Saturday, January 24
From the Arctic on Friday, the Hop zooms cinematically to the opposite side of the world with a screening of the 2013 documentary
Antarctica: A Year on Ice. In the film, New Zealand filmmaker Anthony Powell chronicles the daily lives of the people who live and work in Antarctica, one of the most unforgiving places on Earth.
In case you're still under the impression that Vermont actually has harsh winters, check out this remarkable excerpt from the film, in which a resident of an Antarctic base station shows us what a "Condition One" storm looks like.
Antarctica: A Year on Ice shows at 7 p.m.. $5-8. Several professors and researchers will hold a discussion after the screening.
You know what's even colder than Antarctica? Outer space. Objects floating around in middle of the universe can attain temperatures a few degrees from absolute zero. The surface temperature of Pluto, for instance, can get down to -240 Celsius. That's so unimaginably cold that nearly all molecular activity comes to a halt.
Not that the 1956 sci-fi classic
Forbidden Planet traffics in such hard facts and figures. It's far more preoccupied with robots, synthetic alcohol and monsters of the id.

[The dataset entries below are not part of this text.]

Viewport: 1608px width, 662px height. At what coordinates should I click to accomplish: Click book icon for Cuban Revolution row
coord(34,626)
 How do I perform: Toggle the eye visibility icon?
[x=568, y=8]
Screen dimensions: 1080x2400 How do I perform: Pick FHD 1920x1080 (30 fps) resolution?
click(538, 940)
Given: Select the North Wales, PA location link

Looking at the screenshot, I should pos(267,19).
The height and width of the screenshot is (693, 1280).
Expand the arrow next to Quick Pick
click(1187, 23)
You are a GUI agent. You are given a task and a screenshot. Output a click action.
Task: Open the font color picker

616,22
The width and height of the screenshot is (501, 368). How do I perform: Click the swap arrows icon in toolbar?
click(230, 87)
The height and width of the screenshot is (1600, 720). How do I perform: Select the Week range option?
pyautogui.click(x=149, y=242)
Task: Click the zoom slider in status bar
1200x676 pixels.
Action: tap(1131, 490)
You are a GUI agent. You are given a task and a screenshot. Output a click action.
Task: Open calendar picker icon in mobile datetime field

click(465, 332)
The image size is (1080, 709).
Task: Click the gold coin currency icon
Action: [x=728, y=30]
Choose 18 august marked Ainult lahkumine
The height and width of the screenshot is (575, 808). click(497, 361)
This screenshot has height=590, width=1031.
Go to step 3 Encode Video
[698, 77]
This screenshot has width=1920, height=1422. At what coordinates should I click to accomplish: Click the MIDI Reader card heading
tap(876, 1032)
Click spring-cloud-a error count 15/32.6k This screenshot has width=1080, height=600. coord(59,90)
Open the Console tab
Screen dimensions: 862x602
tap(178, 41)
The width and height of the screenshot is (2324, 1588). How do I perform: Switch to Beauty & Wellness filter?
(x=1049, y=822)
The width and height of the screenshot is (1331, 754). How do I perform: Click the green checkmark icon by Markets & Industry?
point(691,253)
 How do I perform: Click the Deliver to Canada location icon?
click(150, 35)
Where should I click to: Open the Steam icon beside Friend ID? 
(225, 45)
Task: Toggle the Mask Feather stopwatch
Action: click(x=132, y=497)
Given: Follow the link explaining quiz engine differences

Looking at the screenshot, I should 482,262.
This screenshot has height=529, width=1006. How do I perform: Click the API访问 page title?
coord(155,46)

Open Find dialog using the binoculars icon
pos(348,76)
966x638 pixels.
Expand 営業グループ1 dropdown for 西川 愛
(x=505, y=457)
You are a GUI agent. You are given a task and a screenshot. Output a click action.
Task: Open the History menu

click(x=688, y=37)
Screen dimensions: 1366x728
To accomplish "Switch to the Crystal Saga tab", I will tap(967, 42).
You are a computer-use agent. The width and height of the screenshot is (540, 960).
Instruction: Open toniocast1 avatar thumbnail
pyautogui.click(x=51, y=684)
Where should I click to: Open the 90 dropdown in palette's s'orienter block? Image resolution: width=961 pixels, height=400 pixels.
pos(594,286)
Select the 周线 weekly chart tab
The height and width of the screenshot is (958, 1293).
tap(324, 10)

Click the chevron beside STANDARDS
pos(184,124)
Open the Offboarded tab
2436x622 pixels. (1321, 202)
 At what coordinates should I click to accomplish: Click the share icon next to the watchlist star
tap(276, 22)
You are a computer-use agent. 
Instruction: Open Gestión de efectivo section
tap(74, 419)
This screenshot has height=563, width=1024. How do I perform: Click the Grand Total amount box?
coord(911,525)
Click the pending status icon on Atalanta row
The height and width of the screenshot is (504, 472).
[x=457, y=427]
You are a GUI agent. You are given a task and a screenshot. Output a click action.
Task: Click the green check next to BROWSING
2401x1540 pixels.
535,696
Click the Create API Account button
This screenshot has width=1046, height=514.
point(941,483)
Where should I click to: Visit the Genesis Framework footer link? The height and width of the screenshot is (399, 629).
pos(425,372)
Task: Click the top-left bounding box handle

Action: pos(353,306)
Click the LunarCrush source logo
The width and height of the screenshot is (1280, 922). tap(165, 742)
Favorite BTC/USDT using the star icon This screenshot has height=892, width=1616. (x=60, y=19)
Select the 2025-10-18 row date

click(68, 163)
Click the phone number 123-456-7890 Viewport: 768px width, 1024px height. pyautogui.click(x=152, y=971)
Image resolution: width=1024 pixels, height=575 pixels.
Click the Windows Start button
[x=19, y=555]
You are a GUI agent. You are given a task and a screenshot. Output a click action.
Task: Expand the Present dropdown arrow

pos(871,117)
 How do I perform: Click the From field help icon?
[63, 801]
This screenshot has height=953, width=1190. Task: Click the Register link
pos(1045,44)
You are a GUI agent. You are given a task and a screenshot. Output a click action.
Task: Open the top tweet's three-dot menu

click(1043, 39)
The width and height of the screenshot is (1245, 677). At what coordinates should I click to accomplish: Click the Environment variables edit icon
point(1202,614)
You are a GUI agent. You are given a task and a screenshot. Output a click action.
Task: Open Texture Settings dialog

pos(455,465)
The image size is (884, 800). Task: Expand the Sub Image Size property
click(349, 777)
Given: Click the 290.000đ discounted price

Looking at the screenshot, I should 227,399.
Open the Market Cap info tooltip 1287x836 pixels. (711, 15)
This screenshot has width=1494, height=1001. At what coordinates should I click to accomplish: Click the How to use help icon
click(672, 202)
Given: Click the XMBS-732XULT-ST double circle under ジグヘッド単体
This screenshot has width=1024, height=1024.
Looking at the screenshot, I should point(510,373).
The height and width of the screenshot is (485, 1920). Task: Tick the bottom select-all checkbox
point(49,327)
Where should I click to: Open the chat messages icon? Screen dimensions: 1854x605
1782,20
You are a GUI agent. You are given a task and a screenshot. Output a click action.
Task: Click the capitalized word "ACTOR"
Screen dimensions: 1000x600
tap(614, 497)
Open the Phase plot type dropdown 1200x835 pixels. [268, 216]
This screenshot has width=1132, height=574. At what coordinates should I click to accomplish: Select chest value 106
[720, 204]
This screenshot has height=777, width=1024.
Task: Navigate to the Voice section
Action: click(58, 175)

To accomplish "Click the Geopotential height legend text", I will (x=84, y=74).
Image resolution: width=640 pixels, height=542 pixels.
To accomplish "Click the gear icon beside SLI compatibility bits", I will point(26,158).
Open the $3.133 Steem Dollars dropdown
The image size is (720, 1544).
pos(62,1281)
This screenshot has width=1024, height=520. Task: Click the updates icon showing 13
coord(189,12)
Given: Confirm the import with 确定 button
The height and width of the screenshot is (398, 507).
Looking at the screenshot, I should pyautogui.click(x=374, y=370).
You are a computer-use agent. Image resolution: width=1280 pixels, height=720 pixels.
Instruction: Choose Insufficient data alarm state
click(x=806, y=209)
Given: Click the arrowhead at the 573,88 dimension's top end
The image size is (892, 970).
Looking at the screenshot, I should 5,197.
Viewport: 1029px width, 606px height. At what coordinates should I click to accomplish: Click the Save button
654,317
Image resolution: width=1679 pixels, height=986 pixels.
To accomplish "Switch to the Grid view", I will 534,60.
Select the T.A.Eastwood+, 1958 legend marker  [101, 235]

Yup, id monsters.
Forbidden Planet, one of the all-time great science-fiction films, is a feast for both film lovers and Freudians. In it, a young Leslie Nielsen (in a non-comedic role) finds love, demons and nefarious weirdos on a distant — and, uh, forbidden — planet.
This film is so much fun that there's really no excuse for missing it. It screens twice on
Saturday, January 24, at Middlebury College's Dana Auditorium: 3 and 8 p.m. Both are free, and will be introduced by Emmy-winning special-effects artist (and Middlebury alumnus)
Dan Curry.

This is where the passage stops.